Given passage ▸
SUPPLEMENTAL ANNOUNCEMENT

TO THE ANNUAL REPORT

FOR THE YEAR ENDED 31 DECEMBER 2019

Reference is made to the annual report (the "Annual Report") of China Huarong Asset Management Co., Ltd. (the "Company", and together with its subsidiaries, the "Group") for the year ended 31 December 2019 (the "year of 2019"). Unless otherwise defined herein, capitalised terms herein shall have the same meanings as those defined in the Annual Report. The purpose of this announcement is to provide further information.

Provision of expected credit losses on debt instruments at amortised cost

As disclosed in the Annual Report, the Group conducted impairment assessment of the debt instruments at amortised cost under the expected credit loss ("ECL") model in accordance with the IFRS 9 - Financial Instruments. The ECLs were updated at each reporting date to reflect changes in credit risk since initial recognition. The Group calculated the ECLs in three stages according to the changes in credit risk of the financial instruments since initial recognition:

  • Stage 1: A financial instrument without a significant increase in credit risk since initial recognition was included in Stage 1, and its impairment allowance was measured based on the upcoming 12-month ECLs of the financial instrument;

  • Stage 2: A financial instrument with a significant increase in credit risk since initial recognition but with no objective evidence of impairment was included in Stage 2, and its impairment allowance was measured based on lifetime ECLs of the financial instrument;

  • Stage 3: A financial instrument with objective evidence of impairment at the end of the reporting period was included in Stage 3, and its impairment allowance was measured based on lifetime ECLs of the financial instrument.

Stored data ▸
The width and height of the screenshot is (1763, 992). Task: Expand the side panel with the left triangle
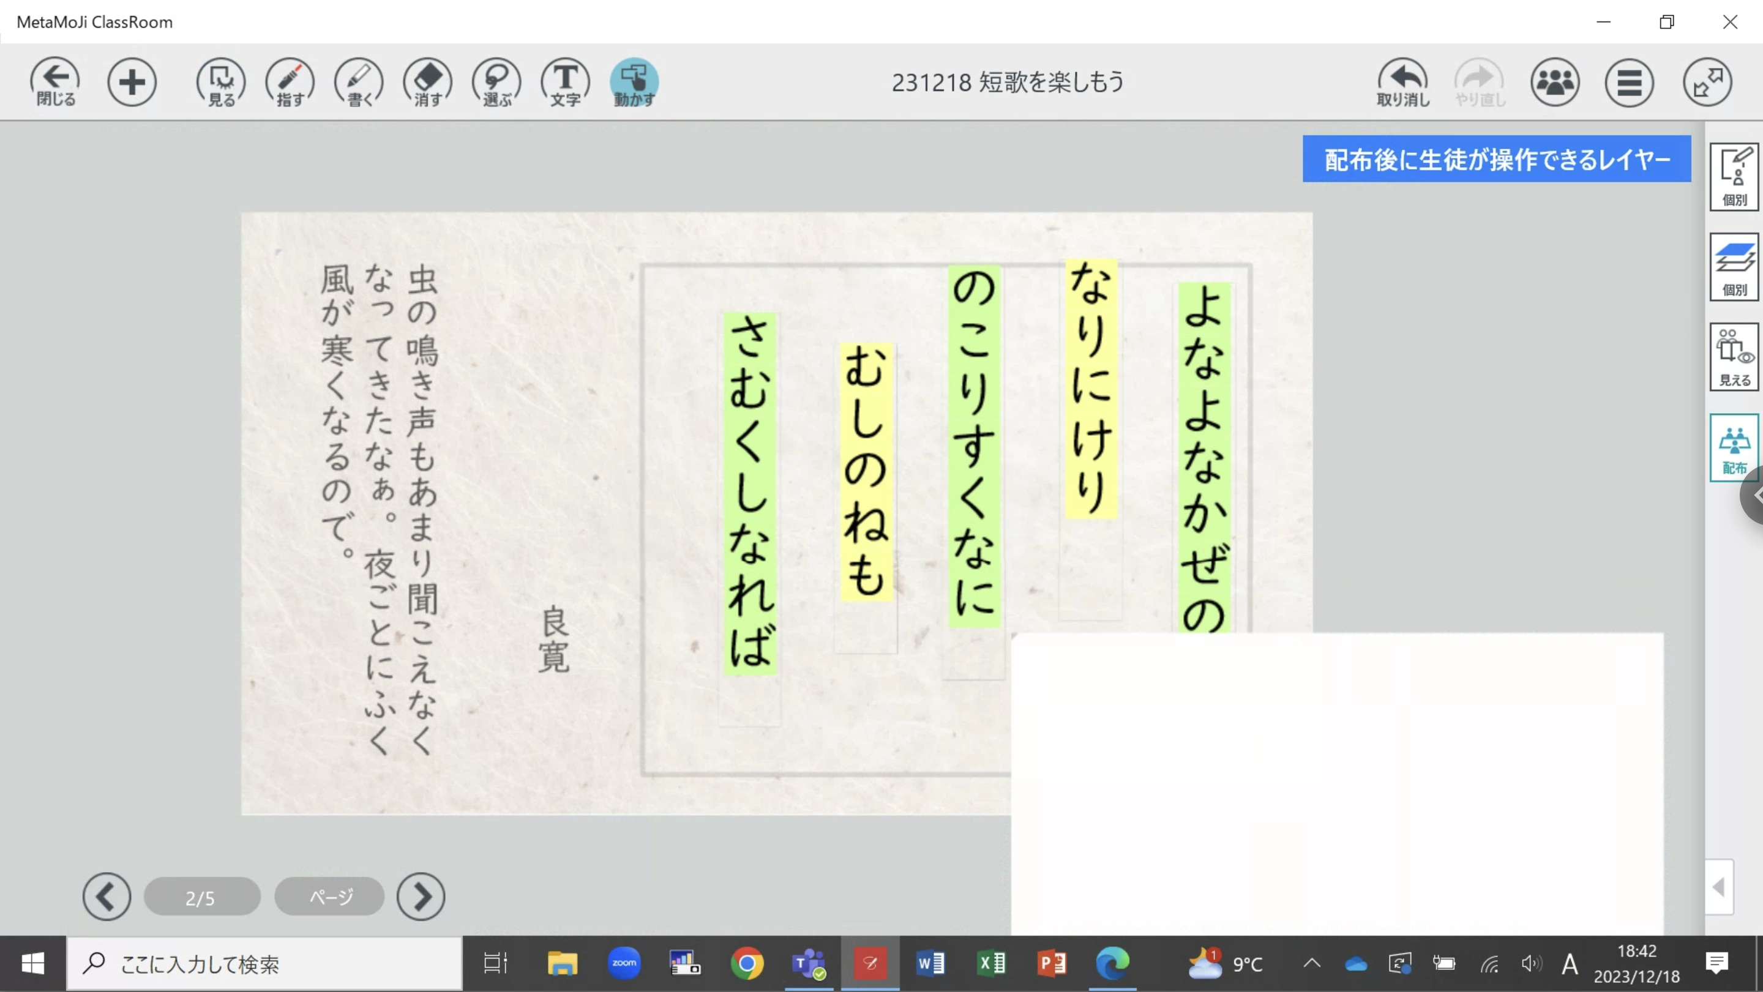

Exercise ▸
From the supplemental announcement, extract verbatim the part that begins with the words "SUPPLEMENTAL ANNOUNCEMENT" and ends with "provide further information.".

Exercise solution ▸
SUPPLEMENTAL ANNOUNCEMENT

TO THE ANNUAL REPORT

FOR THE YEAR ENDED 31 DECEMBER 2019

Reference is made to the annual report (the "Annual Report") of China Huarong Asset Management Co., Ltd. (the "Company", and together with its subsidiaries, the "Group") for the year ended 31 December 2019 (the "year of 2019"). Unless otherwise defined herein, capitalised terms herein shall have the same meanings as those defined in the Annual Report. The purpose of this announcement is to provide further information.